--- Records shown Enclosed Below ---

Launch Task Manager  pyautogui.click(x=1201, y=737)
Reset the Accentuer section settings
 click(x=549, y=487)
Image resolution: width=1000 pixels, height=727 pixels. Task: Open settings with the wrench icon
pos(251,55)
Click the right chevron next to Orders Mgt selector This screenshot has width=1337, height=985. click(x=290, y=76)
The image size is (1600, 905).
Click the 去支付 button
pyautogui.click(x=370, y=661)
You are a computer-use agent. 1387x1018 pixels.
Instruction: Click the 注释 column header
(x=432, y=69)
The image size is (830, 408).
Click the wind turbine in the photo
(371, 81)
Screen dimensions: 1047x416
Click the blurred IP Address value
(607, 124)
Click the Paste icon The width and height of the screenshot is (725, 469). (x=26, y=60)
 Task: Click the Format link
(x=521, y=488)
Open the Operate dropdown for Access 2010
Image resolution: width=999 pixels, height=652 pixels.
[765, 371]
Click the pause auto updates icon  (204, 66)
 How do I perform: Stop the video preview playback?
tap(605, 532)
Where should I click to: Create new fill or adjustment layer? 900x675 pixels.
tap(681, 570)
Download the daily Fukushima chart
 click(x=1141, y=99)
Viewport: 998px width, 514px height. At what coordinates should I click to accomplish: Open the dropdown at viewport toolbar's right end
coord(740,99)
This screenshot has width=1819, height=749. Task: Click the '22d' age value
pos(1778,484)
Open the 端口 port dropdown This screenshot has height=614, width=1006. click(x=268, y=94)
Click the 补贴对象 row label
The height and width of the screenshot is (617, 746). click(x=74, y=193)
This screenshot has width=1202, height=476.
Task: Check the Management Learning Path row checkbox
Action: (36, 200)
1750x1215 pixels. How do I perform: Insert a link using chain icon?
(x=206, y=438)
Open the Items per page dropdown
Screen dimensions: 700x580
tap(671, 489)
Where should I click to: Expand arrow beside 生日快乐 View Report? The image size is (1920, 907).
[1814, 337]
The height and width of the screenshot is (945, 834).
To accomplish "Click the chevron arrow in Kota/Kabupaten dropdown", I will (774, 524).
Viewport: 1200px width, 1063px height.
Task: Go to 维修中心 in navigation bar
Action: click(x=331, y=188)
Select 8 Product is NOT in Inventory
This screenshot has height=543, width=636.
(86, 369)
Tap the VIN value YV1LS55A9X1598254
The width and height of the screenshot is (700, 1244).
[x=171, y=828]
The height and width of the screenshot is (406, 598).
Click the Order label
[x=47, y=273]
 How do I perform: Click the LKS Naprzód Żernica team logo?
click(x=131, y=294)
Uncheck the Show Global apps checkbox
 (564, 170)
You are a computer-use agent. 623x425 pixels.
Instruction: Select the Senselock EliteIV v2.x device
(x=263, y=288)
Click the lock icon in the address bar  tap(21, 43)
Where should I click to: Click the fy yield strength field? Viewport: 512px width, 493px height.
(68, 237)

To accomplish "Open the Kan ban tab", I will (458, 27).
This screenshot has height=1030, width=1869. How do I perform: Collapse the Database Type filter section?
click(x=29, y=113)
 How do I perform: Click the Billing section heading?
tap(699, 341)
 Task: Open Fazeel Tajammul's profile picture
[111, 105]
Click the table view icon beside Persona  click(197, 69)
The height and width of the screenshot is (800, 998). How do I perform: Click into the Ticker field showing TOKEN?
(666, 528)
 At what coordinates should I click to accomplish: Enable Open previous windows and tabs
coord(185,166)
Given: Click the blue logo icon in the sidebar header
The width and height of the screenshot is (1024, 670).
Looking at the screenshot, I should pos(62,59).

--- End of Enclosed Records shown ---

**Work to be completed**
Filter the listing above so that only lines holding the word "agent" remain, and report those lines.

**Response to this task**
You are a computer-use agent. 1387x1018 pixels.
You are a computer-use agent. 623x425 pixels.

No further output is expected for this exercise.